What is expected —
Please show every line below that contains the string "computer". Case counts.

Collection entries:
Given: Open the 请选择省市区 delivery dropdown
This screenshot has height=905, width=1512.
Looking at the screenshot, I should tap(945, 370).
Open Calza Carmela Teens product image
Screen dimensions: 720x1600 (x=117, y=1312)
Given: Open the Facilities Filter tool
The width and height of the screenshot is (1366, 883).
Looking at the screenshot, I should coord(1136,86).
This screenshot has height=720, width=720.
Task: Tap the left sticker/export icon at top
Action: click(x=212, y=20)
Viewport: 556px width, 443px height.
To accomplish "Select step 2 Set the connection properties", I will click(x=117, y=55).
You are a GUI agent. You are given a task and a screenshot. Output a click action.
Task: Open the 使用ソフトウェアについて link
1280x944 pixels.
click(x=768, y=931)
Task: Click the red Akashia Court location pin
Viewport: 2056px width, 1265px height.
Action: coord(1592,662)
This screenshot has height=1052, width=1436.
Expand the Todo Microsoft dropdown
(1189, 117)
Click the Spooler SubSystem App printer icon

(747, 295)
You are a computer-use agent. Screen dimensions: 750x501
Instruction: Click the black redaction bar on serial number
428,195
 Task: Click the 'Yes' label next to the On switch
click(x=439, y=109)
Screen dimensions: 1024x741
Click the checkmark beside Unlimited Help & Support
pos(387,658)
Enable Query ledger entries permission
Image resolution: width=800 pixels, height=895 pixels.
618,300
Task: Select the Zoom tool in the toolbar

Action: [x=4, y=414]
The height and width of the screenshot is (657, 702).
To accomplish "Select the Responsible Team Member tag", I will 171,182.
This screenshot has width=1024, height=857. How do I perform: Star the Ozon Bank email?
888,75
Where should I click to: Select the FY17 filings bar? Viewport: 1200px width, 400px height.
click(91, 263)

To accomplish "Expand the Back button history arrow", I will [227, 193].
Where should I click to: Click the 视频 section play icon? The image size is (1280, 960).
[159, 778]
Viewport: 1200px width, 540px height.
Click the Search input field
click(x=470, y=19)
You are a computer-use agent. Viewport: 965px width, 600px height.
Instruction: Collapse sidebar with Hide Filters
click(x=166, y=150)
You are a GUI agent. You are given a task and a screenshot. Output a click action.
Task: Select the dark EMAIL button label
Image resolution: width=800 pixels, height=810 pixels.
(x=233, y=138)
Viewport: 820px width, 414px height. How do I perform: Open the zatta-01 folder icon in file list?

Task output —
You are a computer-use agent. Screen dimensions: 750x501
You are a computer-use agent. Viewport: 965px width, 600px height.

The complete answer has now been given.